The processed hg38 variants of the 1548 trios from Iceland including gamete-of-origin analysis were downloaded from the supplementary data from Jónsson et al.35. Only deletions between 8 and 200 bp for which the gamete of origin was available were considered. The statistics and heat map were calculated as described above separately for deletions coming from the mother and father.

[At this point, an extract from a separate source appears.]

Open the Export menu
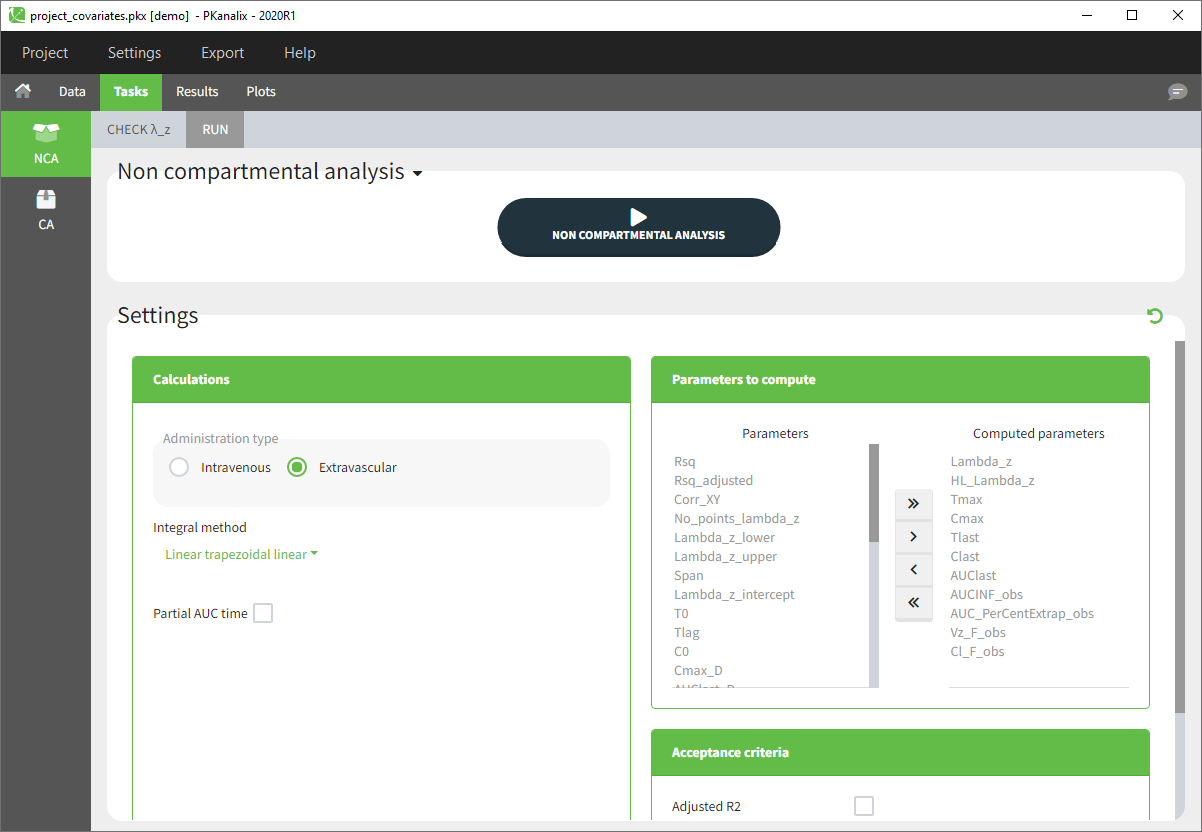This screenshot has width=1202, height=832. click(x=222, y=53)
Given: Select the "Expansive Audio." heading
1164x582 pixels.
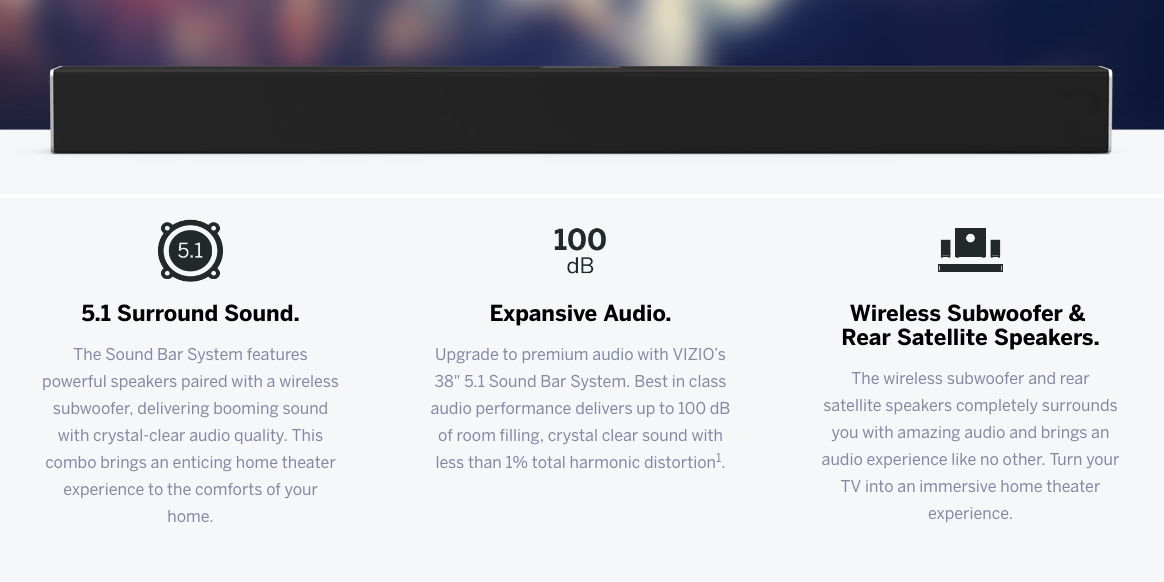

Data presentation and statistical analysis
All the data and statistical significances were analysed using the GraphPad Prism 7 software package (GraphPad) and R studio. For the proportion data shown in this paper, GLM with logit link function (R v4.0.2 and emmeans v1.5.2 (https://cran.r-project.org/web/packages/emmeans/index.html)) and ordinary ANOVA with arcsine transformed value (arcsine transformation equation: Y = arcsin(√(Y/n)) × 180/π) were both applied to confirm the significance of the observations, and the full statistic results are shown in the Supplementary Table 1. In addition, a QQ plot was attached for the ANOVA analysis to assess the normal distribution of the transformed value. Only the P values calculated from the GLM method are shown in the figures. Statistical methods, P values, sample size information and error bar descriptions are reported in the figure legends. Randomization was not applied because the group allocation was guided based on the genotype of the respective mutant worms. Worms of a given genotype were nevertheless randomly selected from large strain populations for each experiment without any preconditioning. Blinding was not applied as the experiments were carried out under highly standardized and predefined conditions such that an investigator-induced bias can be excluded. For progeny lethality characterization and staining quantifications, median with 95% confidence interval was used as these data types contain outliers.
Further information on research design is available in the Nature Portfolio Reporting Summary linked to this article.